I know that being a perfectionist isn’t healthy, but I am one anyway. In this respect, veganism suited me fine. I was a perfect vegan, for about a year. Then I got married to a wonderful vegetarian man, who wanted, on our honeymoon, to treat me to what he considered the world’s best cheese omelet. Never, in the preceding year, had I run up against a conflict like this one. And perfectionist that I am, I am also weak. I ate the omelet, and then began ten years of being a vegan except for when it was too hard to say no.
My wonderful vegetarian husband, who is now my ex-husband and best friend, became more of a vegan while I became less of one. We decided to be vegan in our respective homes, where we could control things, and vegetarians on the outside.
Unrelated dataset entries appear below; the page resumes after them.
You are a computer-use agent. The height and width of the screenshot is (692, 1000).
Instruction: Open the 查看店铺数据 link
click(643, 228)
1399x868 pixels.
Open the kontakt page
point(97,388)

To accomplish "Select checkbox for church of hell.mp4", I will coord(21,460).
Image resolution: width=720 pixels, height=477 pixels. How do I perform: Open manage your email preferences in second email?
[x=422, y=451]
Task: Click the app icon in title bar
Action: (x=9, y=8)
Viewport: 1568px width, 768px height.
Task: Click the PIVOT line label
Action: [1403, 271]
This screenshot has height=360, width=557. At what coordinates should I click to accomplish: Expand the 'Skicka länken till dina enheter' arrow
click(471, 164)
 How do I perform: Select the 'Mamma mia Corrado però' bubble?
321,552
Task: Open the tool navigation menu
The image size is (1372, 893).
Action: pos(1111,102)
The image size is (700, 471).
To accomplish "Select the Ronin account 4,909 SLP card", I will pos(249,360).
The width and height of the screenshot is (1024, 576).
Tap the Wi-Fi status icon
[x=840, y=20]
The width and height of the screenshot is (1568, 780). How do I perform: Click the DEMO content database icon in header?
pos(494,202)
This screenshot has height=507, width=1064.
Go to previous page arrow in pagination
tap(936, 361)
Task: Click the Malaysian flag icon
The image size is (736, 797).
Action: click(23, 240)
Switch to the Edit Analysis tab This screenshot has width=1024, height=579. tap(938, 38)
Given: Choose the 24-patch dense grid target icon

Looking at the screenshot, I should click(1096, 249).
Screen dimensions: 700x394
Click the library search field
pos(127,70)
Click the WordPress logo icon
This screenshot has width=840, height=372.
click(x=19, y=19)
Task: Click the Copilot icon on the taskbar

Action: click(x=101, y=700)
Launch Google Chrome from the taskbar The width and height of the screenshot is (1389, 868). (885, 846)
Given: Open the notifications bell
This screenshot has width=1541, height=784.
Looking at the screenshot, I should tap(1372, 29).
I became a not-too-bad vegan cook, and introduced many guests to the wonders of tofu mayonnaise and mystery Parmesan.
But, to reveal yet another flaw in myself, I am easily bored. And I was getting bored with my culinary repertoire. Not that I wanted to cook meat again, or even seafood. That was definitely over. But I had once spent two years learning classical French cuisine and I missed, I don’t know, crème anglaise.
So I began to do that. I used the Internet and my formidable label-reading skills. I called 800 numbers. I asked people at the farmer’s market how they treated their animals and found that they were absolutely happy to tell me. And then I made a lemon tart for my friends that both I and the hens involved could feel good about.